Easy-to-Use Shielding for Reinforcement Learning

易用屏蔽用于强化学习

Authors: Stefan Pranger, Bettina Könighofer
Subjects: Subjects: Machine Learning (cs.LG)
Arxiv link: https://arxiv.org/abs/2606.03804
Pdf link: https://arxiv.org/pdf/2606.03804
Abstract Safe exploration is a key challenge in Reinforcement Learning (RL) that aims to prevent agents from making harmful decisions while exploring their environment. Safe exploration is a key challenge in Reinforcement Learning (RL) that aims to prevent agents from making harmful decisions while exploring their environment. Shielding is one such technique that assumes domain knowledge in the form of an environment model to decide upon action safety. Although well-established, shielding has seen limited adoption in RL due to the lack of accessible end-to-end infrastructure connecting formal shield synthesis with standard RL frameworks. Applying shielding typically requires expertise in formal methods and substantial engineering effort, keeping it outside the typical RL workflow. We address this by extending our shield synthesis tool Tempest into a practical backend for safe RL. Our core contribution is tempestpy, a Python library that integrates Tempest-based shield synthesis directly into the Gymnasium API, allowing shields to be synthesized and deployed within existing RL pipelines. This lowers the barrier to entry for shielding and turns formal safe-exploration methods into a usable component for RL practitioners. We also extend Tempest's algorithmic support to compute sound shields for stochastic multiplayer games, preserving formal safety guarantees. We demonstrate the resulting workflow end to end and evaluate shielded and unshielded RL across multiple environments. To facilitate modeling, we provide symbolic models for MiniGrid and introduce MiniGridSafe, a collection of playground environments designed to make shielding easily accessible and experimentally transparent. MiniGridSafe extends MiniGrid with safety-oriented scenarios featuring probabilistic transitions and additional agents, enabling the study of challenging safety aspects in a simple and intuitive setting.
中文摘要 安全探索是强化学习（RL）中的一个关键挑战，旨在防止智能体在探索环境中做出有害决策。安全探索是强化学习（RL）中的一个关键挑战，旨在防止智能体在探索环境中做出有害决策。屏蔽是一种假设以环境模型形式具备领域知识来决定动作安全性的技术。尽管屏蔽已经很成熟，但由于缺乏连接正式屏蔽综合与标准强化学习框架的端到端基础设施，其在强化学习中的应用有限。应用屏蔽通常需要具备形式方法的专业知识和大量工程投入，使其不属于典型的强化学习工作流程。我们通过将盾牌合成工具Tempest扩展为实用的后端，以实现安全的强化学习。我们的核心贡献是 tempestpy，这是一个 Python 库，将基于 Tempest 的盾牌合成直接集成到 Gymnasium API，使盾牌能够被合成并部署在现有的强化学习流水线中。这降低了屏蔽的门槛，使正式的安全探索方法成为强化学习从业者可用的组成部分。我们还扩展了Tempest的算法支持，用于计算随机多人游戏的声波屏障，同时保持形式安全保障。我们展示了由此产生的工作流程，并评估多个环境中的屏蔽和非屏蔽强化学习。为了促进建模，我们为MiniGrid提供了符号模型，并推出了MiniGridSafe，这是一组旨在使屏蔽易于访问且实验性透明的游乐场环境集合。MiniGridSafe通过包含概率转变和额外代理的以安全为导向的场景扩展MiniGrid，使得在简单直观的环境中研究具有挑战性的安全问题成为可能。

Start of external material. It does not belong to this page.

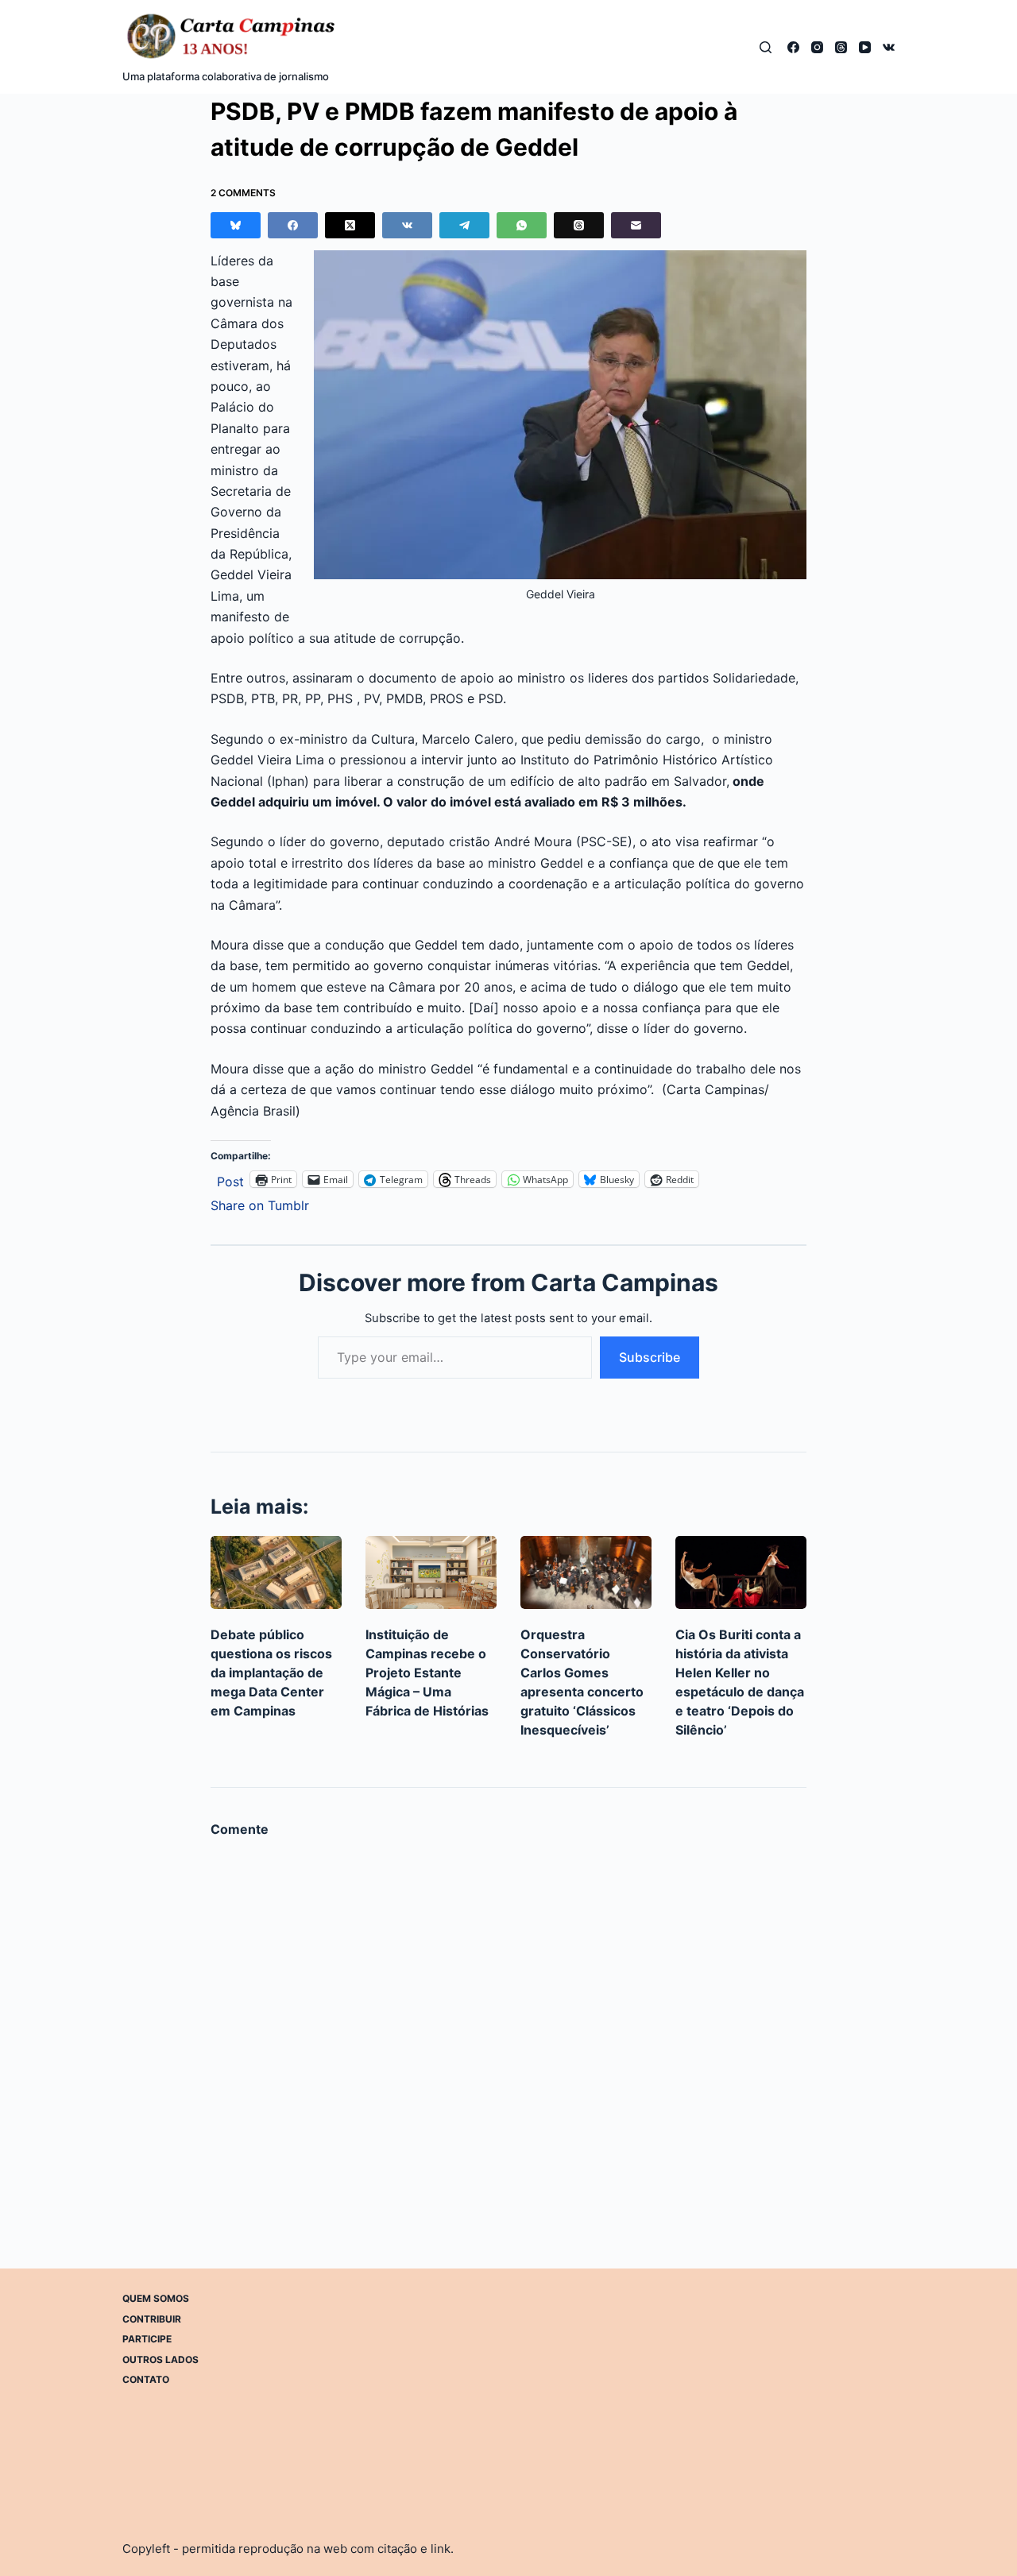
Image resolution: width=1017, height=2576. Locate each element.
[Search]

EvoDS: Self-Evolving Autonomous Data Science Agent with Skill Learning and Context Management

EvoDS：具备技能学习和上下文管理的自我演进自主数据科学代理

Authors: Zherui Yang, Fan Liu, Yansong Ning, Hao Liu
Subjects: Subjects: Artificial Intelligence (cs.AI)
Arxiv link: https://arxiv.org/abs/2606.03841
Pdf link: https://arxiv.org/pdf/2606.03841
Abstract Recent progress in Large Language Model (LLM) agents has enabled promising advances in automated data science. However, existing approaches remain fundamentally limited by their static action sets and lack of principled long-horizon context management, hindering their ability to accumulate reusable experience across tasks and operate reliably in multi-stage, iterative data science pipelines. To address these challenges, we introduce EvoDS, a self-evolving autonomous data science agent that learns to expand its skills and adaptively managing long-term context through agentic reinforcement learning. Specifically, EvoDS introduces two key strategies: (1) Autonomous Skill Acquisition (ASA) mechanism, which enables agents to synthesize, validate, and reuse executable skills; and (2) Adaptive Context Compression (ACC) strategy, which treats context management as a learned control problem rather than passive truncation. These strategies are orchestrated within a two-stage multi-agent training scheme, enabling EvoDS to autonomously improve over time. Theoretically, we prove that EvoDS's hierarchical design reduces tool-selection error, and its optimization objective aligns with an information bottleneck principle, ensuring efficient context use. Empirically, EvoDS outperforms state-of-the-art open-source data science agents by an average of 28.9% across four diverse benchmarks while eliminating out-of-token failures. Our code and data are available at this https URL.
中文摘要 大型语言模型（LLM）代理的最新进展推动了自动化数据科学的有望进展。然而，现有方法仍受限于静态的动作集和缺乏原则性的长期上下文管理，阻碍了它们在任务间积累可重用经验和在多阶段迭代数据科学流程中可靠运行的能力。为应对这些挑战，我们介绍了EvoDS，一款自我进化的自主数据科学代理，通过代理强化学习学习扩展技能并自适应管理长期情境。具体来说，EvoDS引入了两项关键策略：（1）自主技能习得（ASA）机制，使智能体能够综合、验证并重用可执行技能;以及（2）自适应上下文压缩（ACC）策略，将上下文管理视为学习式控制问题，而非被动截断。这些策略通过两阶段多智能体训练方案协调，使EvoDS能够自主地随着时间提升。理论上，我们证明了EvoDS的分层设计减少了工具选择误差，其优化目标符合信息瓶颈原则，确保了上下文的高效使用。从实证数据来看，EvoDS在四个多样化基准测试中平均优于最先进的开源数据科学代理28.9%，同时消除了代币外的失败。我们的代码和数据可在此 https URL 访问。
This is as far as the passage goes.